I'm a new developer tasked with scaling a specific component of our backend to handle multiple long-running tasks simultaneously. We have these 'runs' that vary in duration (a few hours), depending on the data, and they involve a lot of third-party API calls, database interactions, and data processing. Currently, we have a basic infrastructure setup on AWS with some EC2 instances, but we want to be able to run more than one task at a time without being bottlenecked by our resources.
I've designed a potential solution where we use an API hosted on EC2 to enqueue tasks into an SQS queue. A Lambda function checks the number of active tasks and starts new ones on ECS Fargate when possible, while tasks send heartbeats to maintain visibility in the SQS queue. Redis would handle rate limiting, and I've incorporated CloudWatch and Sentry for observability. I'm looking for expert feedback on this design and any important considerations I might be missing for horizontal scaling.
3 Answers
Scaling and ensuring reliability is tricky, especially as a fresher. If you need hands-on help, that's what consultants are for! But seriously, make sure you understand how retries work in your SQS setup—this could save you a ton of headaches with transient failures down the line.

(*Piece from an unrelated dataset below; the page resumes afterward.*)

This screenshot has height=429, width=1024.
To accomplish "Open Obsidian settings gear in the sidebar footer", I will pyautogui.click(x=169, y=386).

Your plan follows a solid pattern for horizontal scaling, especially with using queues and containerized services. A producer-consumer model is a great first step. However, I believe involving Redis solely for rate limiting might be unnecessary unless you're already leveraging it for caching. Consider controlling your rate limits at the API level before it hits the ECS tasks—this could simplify things significantly.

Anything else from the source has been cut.